== Supplied records ==
--- Begin ---

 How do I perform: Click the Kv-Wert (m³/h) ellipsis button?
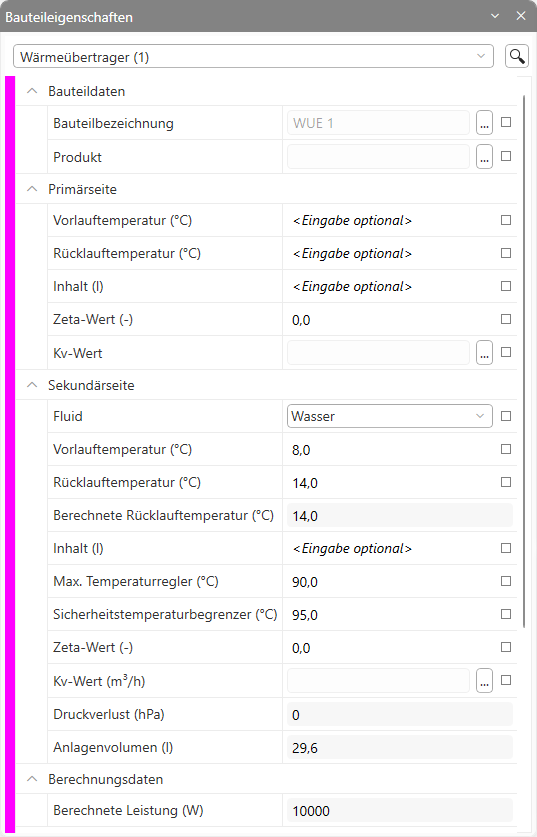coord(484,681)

--- End ---
--- Begin ---

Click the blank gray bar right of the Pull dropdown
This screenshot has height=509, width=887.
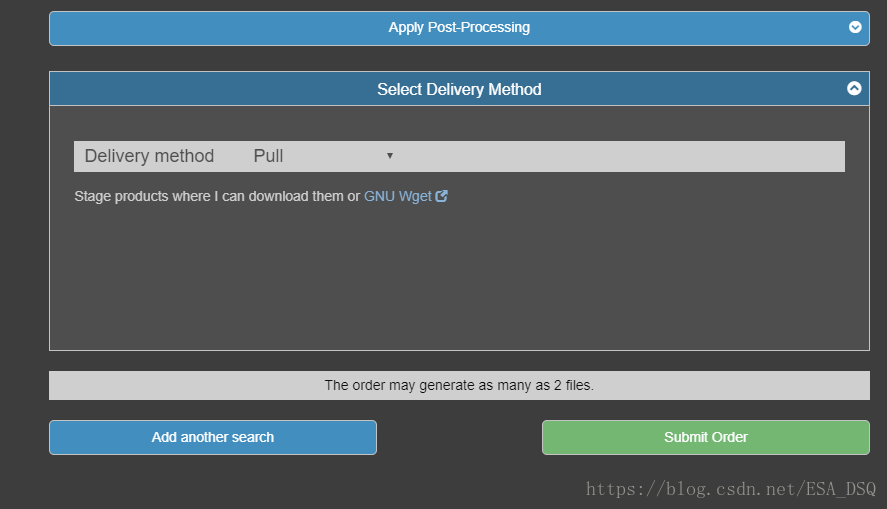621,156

--- End ---

== What is being asked ==
Rescale the entries from the line with "How do I perform: Click" up to and including the line with "coord(484,681)". Write out only those lines, word for word, but multiply every coordinate in the answers by 2.45 and round it to a whole number, rounding halves up. Leave the pictures out.

== Answer to this task ==
 How do I perform: Click the Kv-Wert (m³/h) ellipsis button?
coord(1186,1668)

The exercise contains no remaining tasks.